Design¶
Background¶
The first implementations of jobarchitect used a basic templating language for
defining jobs, with two reserved keywords input_file
and output_file
.
An example input job.tmpl
file would look like the below.
shasum {{ input_file }} > {{ output_file }}
A later revision made use of the Common Workflow Language, still making use
of the reserved keywords input_file
and output_file
.
The same example as a shasum.cwl
file would look like the below.
cwlVersion: v1.0
class: CommandLineTool
inputs:
input_file:
type: File
inputBinding: { position: 1 }
baseCommand: shasum
outputs:
shasum: stdout
stdout: $(inputs.output_file)
The jobarchitect tool always had an explicit knowledge of dtoolcore
datasets.
The sketchjob
utility uses this knowledge to split the dataset into batches.
When dtoolcore
datasets’ gained the ability to store and provide access to
file level metadata our tools started making use of this. However, sketchjob
or more precisely _analyse_by_id
, assumed that the tools it ran would not
have an understanding or need to access this dataset file level metadata.
The section below outlines our thinking with regards to overcoming this problem.
Solution¶
Now that our scripts work on datasets, rather than individual files, they work at
a similar level to _analyse_by_id
.
One solution would be to make _analyse_by_id
more complex allowing it to know
when to work on files in a dataset and when to work on datasets and associated
identifiers. The latter is what would be required for our new scripts to work.

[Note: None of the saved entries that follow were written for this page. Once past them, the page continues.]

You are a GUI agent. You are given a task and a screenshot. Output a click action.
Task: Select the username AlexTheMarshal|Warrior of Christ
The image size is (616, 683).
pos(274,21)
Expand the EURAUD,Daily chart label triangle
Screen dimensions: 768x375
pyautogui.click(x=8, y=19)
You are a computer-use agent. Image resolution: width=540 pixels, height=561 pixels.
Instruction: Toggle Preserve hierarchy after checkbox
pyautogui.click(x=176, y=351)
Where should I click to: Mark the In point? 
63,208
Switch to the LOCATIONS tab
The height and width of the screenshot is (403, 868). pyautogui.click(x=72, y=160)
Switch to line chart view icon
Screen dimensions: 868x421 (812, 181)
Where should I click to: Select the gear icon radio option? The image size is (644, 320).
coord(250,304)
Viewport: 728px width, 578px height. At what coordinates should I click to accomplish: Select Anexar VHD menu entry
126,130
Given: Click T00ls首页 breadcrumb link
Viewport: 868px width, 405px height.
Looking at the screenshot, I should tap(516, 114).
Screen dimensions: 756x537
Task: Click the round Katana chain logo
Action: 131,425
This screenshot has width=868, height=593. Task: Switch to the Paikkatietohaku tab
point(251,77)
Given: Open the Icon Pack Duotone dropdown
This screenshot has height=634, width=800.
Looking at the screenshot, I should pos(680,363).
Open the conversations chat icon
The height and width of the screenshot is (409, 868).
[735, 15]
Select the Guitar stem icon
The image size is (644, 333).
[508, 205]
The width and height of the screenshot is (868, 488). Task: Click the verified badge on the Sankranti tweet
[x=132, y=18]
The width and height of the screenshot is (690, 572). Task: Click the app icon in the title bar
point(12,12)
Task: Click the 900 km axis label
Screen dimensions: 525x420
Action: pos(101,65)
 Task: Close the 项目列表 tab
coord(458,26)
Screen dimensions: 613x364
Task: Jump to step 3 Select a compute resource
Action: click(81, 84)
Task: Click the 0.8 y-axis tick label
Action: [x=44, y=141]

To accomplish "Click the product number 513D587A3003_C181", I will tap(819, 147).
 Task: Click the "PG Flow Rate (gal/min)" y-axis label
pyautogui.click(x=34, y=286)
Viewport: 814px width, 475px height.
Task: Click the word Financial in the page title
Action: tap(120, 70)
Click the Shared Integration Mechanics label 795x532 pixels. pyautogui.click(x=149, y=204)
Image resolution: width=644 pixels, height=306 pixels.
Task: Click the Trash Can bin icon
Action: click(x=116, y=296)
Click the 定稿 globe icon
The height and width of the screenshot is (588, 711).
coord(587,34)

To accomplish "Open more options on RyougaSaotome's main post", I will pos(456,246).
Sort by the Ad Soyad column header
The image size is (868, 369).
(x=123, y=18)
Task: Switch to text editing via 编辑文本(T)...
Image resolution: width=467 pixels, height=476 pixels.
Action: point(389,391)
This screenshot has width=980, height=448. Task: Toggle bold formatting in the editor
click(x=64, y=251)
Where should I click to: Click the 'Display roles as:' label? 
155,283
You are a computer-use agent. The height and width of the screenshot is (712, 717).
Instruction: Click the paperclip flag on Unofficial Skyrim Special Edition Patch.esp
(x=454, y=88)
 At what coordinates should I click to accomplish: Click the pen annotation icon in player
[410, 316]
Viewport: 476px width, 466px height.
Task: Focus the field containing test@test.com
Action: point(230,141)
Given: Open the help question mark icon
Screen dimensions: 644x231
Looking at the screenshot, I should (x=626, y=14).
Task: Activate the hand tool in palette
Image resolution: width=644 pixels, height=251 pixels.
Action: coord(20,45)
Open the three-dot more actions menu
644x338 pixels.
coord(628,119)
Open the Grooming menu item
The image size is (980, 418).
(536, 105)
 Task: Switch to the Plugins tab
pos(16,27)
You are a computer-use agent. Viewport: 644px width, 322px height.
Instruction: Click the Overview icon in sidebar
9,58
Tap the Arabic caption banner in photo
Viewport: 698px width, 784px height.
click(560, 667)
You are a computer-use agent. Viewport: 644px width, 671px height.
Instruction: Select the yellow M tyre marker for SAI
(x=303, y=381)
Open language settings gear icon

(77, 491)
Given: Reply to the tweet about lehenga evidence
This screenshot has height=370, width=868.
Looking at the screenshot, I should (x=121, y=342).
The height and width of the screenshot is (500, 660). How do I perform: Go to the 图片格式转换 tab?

Another solution would be to by-pass _analyse_by_id
completely with our
script of interest (that works on datasets and identifiers). The _analyse_by_id
script could remain accessible, via a --use-cwl
option which would invoke
the existing behaviour.
Another solution would be to add another layer of abstraction, for example a
script named agent.py
that could call either _analyse_by_id
or the
provided script. In this scenario _analyse_by_id
and user provided scripts
would become alternative backends to the agent.py
script. As such it would
make sense to rename _analyse_by_id
to _cwl_backend
.
We prefer, the latter of these options. The job written out by sketchjob
would then take the form of:
sketchjob --cwl-backend shasum.cwl exmaple_dataset output/
#!/bin/bash
_jobarchitect_agent \
--cwl-backend
--tool_path=shasum.cwl \
--input_dataset_path=example_dataset/ \
--output_root=output/ \
290d3f1a902c452ce1c184ed793b1d6b83b59164
Or in the case of a custom script:
sketchjob scripts/analysis.py exmaple_dataset output/
#!/bin/bash
_jobarchitect_agent \
--tool_path=scripts/analysis.py
--input_dataset_path=example_dataset/ \
--output_root=output/ \
290d3f1a902c452ce1c184ed793b1d6b83b59164
Now that our tools make use of datasets we can write “smart” tools. The “smart” tools will work on datasets in a standardised fashion, i.e.
python scripts/analysis.py \
--dataset-path=path/to/dataset \
--identifier=identifier_hash \
--output-path=output_root
This removes the need for CWL. We can therefore take the pragmatic decision to trade the flexibility offered by CWL for simplicity. If we need CWL in the future we can work off the groundwork put into the 0.4.0 release.
Note
In the example above we do not use positional arguments. This is a design decision to make it easier to extend the tool in the future whilst remaining backwards compatible. Although this makes the tool a bit more difficult to run, we are not expecting to run this directly, it will be run programatically.
Removing CWL backend also means that we do not yet need to implement the second
layer of abstraction (agent.py
).